Tuesday, December 21, 2010

Going Nowhere

Photoexpress |Mary Keuffer
 Your team hears that there's a promotion available in the company. One of your team members was in the running but didn't get the promotion. They come to you and ask, "Why didn't I get the job?" What do you tell them? How can you take this moment and soften the blow while also rebuilding this worker into a more efficient and productive member of the organization. So that the next time they are up for promotion they get it. Read on
"The only risk of failure is promotion." ~ Scott Adams
The blow of being passed over for an promotion is something that we've all felt at one time or another. I guess it's possible that you're reading this and have always gotten the promotion.

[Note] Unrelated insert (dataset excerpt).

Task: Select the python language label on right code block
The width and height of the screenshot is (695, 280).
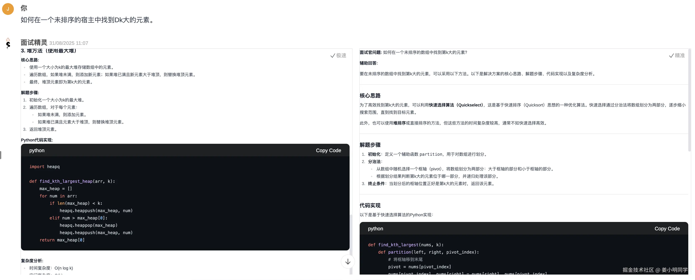Action: tap(375, 229)
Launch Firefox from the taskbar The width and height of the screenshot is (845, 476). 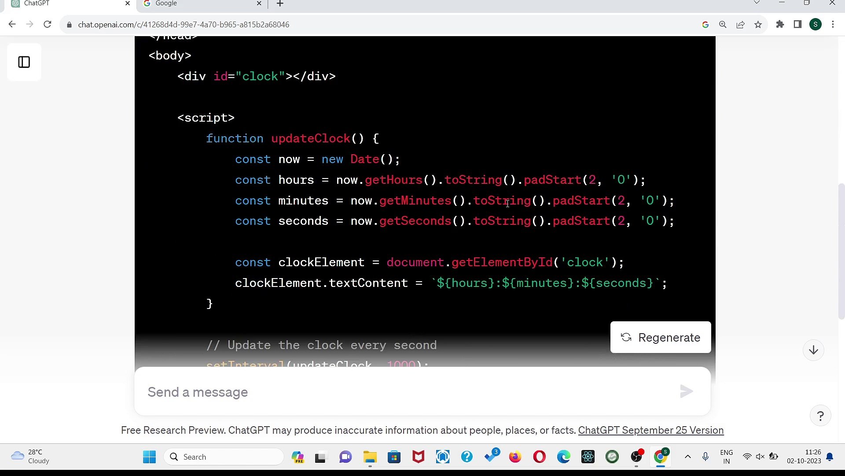click(515, 457)
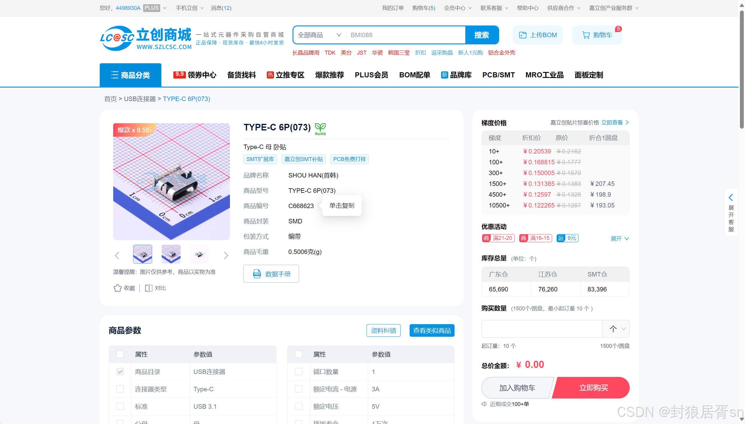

As Leaders sometimes the hardest thing to do is take that employee who is feeling down and under-appreciated, feeling like they are going nowhere.  I've had to face this situation in my own life as well with subordinates. I usually let them mull over the news for a day or two and I then pull them into my office and have a heart to heart. It usually goes something like this. "Your upset that you didn't get promoted?" I say.
They respond, "Yes, I have worked very hard and have done everything asked of me."
"Well, yes you have done most things asked of you, but what have you done that is above and beyond your job description?"

This is where they usually look like I punched them square in the nose. I ask that question to get them to stop and really reflect on, "What have I done that is above and beyond?" Sometimes it's not about just doing your job. Sometimes it's demonstrating that you're ready for increased responsibilities and the maturity to make the tough decisions. Once the shock wears off I pull out their latest performance review and we go over it. Typically, there are things on there that where discussed but not acted on.  Bottom line is 99% of the time there are very tangible reasons why they did not promote. I like to give them instances in my career where I felt the same way and was lucky enough to have a boss or mentor who pulled me aside and had the same talk.

Reinforce their strengths first, tell them what they are doing well and how it impacts the team or organization in a positive way. Then go over where they can improve skill sets, communication, work ethic, education, etc..  Which will add to their strengths and take them above the competition. This will not only add value to the team and organization, it will increase their productivity and efficiency, thereby giving you something to brag about them to the hierarchy in your organization.

I'm not going to cover every way this can play out or if politics are involved. Because as we all know, sometimes the right person doesn't get promoted or hired. Let them know where they are strong, but do not be afraid to shoot straight with them and tell them where they are weak.

I firmly believe that as Leaders, are jobs are to mentor and train our people to take our jobs. Let that sink in, don't freak out. By doing that, we strengthen not only our people but the whole organization and it's profitability in Financial and Human capitol.